WHAT IS REQUIRED: Rewrite everything from the row containing "will [74, 232]." down to the row containing "(x=181, y=76)", swapping "legend marker" for "legend label" and leaving all else the same.

PROVIDED MATERIAL:
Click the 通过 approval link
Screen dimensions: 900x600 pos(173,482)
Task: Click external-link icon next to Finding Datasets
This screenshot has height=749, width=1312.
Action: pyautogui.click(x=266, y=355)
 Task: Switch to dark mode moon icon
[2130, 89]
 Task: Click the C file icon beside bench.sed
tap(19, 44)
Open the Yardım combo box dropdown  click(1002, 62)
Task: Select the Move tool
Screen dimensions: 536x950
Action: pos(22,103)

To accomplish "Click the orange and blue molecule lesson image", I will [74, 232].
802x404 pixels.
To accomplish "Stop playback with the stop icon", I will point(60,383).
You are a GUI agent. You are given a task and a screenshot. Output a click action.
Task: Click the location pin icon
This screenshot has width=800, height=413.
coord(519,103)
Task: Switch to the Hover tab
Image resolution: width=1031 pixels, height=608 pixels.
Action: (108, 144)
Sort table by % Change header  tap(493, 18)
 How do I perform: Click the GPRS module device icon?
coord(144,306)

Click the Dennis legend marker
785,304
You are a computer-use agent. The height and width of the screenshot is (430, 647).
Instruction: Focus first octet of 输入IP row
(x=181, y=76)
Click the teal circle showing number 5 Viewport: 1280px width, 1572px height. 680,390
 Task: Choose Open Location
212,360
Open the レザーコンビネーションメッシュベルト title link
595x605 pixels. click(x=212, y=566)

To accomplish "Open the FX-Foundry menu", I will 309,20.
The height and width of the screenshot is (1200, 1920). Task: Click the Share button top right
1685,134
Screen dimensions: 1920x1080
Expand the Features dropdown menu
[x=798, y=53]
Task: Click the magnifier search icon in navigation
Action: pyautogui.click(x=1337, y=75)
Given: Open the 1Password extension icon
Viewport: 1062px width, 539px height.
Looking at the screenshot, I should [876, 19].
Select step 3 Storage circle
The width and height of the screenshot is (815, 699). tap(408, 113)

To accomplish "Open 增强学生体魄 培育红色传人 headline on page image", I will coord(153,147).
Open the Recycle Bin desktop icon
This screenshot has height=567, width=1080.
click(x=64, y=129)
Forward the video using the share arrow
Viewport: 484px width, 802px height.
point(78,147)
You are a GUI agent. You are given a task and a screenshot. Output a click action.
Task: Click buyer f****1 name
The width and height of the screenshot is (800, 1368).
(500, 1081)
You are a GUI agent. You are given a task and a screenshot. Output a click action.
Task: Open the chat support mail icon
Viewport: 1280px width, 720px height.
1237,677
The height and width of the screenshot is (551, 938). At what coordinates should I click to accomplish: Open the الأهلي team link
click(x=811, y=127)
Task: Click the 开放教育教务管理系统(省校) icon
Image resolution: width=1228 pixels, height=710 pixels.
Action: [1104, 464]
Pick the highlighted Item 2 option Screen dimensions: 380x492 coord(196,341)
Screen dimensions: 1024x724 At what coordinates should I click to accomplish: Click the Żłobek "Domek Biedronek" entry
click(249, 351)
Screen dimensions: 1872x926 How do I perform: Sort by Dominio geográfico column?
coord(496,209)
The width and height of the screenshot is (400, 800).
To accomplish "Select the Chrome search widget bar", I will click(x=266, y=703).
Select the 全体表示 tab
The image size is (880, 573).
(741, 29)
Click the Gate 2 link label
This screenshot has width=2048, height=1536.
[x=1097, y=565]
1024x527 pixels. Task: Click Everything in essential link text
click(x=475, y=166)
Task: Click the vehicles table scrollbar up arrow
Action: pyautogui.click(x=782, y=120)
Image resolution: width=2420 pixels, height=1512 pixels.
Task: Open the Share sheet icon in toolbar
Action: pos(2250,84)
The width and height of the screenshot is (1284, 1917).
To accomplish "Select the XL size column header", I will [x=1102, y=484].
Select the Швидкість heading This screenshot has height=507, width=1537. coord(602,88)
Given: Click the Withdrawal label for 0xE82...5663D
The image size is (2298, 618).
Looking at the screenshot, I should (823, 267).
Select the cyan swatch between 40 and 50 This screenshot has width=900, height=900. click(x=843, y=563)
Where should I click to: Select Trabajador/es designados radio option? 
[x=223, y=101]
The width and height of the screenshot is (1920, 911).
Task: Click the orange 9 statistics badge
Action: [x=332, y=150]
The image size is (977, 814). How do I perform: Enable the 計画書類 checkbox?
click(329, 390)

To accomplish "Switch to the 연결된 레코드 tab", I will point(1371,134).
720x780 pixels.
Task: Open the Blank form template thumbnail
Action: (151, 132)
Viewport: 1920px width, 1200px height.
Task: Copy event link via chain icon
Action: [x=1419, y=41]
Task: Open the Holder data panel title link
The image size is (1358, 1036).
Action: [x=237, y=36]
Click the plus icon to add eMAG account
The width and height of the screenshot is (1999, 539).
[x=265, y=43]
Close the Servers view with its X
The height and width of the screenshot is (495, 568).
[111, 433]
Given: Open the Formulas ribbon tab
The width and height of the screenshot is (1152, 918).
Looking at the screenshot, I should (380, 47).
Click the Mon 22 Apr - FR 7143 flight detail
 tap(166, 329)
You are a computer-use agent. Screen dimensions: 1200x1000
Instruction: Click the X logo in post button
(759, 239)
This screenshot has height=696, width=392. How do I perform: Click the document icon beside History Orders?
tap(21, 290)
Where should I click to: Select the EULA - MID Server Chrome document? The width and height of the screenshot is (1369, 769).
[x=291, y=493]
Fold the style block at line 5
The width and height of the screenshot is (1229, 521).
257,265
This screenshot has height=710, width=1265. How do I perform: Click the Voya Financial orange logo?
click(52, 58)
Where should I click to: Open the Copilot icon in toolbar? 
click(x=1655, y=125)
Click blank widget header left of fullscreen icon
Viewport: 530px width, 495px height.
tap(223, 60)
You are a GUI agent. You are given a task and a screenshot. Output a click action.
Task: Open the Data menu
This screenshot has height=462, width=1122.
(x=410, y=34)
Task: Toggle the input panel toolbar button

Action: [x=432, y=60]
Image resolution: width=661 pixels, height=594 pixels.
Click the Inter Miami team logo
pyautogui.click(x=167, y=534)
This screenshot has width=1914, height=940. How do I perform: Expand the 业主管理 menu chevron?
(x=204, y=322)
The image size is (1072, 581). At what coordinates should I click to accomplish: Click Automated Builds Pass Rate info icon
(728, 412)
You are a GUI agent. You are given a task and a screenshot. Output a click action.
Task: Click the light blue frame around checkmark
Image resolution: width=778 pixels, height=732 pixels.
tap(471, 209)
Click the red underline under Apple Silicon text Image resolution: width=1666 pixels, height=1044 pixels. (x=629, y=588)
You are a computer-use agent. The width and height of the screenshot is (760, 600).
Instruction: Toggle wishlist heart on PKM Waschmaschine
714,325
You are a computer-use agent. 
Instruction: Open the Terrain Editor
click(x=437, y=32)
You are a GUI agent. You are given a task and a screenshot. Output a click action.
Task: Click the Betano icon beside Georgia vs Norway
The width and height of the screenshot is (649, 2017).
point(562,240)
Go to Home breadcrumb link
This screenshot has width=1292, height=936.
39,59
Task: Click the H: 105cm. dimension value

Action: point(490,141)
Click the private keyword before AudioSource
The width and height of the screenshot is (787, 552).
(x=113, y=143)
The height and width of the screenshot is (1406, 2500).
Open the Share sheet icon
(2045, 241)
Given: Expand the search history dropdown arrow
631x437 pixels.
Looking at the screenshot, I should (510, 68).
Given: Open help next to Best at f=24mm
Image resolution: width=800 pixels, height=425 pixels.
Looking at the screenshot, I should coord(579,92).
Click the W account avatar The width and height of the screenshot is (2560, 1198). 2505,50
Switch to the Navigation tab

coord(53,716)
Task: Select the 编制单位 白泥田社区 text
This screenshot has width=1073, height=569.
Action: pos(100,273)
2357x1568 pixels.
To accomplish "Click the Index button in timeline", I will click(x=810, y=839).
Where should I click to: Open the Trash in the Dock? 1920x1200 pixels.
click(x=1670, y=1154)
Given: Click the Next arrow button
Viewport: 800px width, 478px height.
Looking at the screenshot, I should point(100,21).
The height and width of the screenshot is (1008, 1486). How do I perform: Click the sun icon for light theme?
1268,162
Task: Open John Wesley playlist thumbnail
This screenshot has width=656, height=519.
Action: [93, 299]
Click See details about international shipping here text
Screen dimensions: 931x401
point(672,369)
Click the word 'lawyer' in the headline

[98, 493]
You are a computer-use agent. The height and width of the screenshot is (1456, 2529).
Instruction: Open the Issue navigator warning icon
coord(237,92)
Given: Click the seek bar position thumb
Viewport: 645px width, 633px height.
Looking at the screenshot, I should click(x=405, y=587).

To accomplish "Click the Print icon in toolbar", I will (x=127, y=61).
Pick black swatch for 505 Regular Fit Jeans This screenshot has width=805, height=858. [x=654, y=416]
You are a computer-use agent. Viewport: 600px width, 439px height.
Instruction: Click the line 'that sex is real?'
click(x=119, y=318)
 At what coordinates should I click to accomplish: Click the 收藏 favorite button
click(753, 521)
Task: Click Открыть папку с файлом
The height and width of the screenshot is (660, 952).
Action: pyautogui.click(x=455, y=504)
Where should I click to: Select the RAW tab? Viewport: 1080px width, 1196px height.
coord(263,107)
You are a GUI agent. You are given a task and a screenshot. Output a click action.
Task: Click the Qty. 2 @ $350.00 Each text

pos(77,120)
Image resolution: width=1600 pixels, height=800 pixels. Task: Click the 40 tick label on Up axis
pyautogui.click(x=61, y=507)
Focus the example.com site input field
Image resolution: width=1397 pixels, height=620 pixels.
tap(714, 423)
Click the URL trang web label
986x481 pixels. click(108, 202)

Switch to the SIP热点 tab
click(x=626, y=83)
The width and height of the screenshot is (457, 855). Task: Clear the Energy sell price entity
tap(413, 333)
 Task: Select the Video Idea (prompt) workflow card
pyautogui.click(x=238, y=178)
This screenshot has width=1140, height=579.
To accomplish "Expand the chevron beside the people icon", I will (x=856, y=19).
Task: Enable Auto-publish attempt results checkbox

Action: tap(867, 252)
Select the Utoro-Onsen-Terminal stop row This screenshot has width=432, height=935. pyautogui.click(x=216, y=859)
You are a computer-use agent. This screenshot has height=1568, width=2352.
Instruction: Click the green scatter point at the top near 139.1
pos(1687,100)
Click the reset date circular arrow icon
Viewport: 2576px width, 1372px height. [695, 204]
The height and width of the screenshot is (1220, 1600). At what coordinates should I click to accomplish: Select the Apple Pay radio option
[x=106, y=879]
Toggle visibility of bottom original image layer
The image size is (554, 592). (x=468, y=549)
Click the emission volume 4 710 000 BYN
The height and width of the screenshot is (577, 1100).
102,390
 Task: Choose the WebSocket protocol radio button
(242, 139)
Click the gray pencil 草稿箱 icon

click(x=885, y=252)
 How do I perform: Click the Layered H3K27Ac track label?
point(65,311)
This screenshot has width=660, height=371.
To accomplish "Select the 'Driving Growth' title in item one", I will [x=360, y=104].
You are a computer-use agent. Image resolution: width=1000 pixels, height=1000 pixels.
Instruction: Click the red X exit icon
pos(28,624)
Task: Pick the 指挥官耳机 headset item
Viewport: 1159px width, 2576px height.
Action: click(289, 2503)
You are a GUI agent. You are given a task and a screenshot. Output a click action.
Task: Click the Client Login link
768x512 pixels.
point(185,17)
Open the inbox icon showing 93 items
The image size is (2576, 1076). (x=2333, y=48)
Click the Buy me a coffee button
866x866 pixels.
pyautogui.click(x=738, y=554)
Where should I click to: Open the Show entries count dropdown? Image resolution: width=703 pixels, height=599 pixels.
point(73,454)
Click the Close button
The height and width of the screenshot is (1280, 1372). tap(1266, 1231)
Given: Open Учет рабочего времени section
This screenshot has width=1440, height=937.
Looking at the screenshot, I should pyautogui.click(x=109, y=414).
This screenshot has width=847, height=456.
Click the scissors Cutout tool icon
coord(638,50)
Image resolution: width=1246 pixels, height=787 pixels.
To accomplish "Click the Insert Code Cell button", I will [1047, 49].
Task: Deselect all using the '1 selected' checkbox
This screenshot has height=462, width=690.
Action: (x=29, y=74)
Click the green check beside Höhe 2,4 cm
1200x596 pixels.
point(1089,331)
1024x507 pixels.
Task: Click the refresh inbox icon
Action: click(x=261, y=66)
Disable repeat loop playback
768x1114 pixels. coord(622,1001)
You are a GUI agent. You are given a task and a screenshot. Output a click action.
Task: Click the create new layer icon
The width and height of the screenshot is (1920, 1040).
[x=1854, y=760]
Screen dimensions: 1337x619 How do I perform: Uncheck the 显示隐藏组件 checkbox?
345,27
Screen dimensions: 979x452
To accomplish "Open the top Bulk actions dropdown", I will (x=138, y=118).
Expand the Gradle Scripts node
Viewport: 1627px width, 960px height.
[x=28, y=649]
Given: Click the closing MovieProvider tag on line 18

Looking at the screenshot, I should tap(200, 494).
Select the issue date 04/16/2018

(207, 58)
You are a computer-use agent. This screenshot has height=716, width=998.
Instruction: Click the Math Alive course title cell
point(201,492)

THE OUTPUT:
To accomplish "Click the orange and blue molecule lesson image", I will [74, 232].
802x404 pixels.
To accomplish "Stop playback with the stop icon", I will point(60,383).
You are a GUI agent. You are given a task and a screenshot. Output a click action.
Task: Click the location pin icon
This screenshot has width=800, height=413.
coord(519,103)
Task: Switch to the Hover tab
Image resolution: width=1031 pixels, height=608 pixels.
Action: (108, 144)
Sort table by % Change header  tap(493, 18)
 How do I perform: Click the GPRS module device icon?
coord(144,306)

Click the Dennis legend label
785,304
You are a computer-use agent. The height and width of the screenshot is (430, 647).
Instruction: Focus first octet of 输入IP row
(x=181, y=76)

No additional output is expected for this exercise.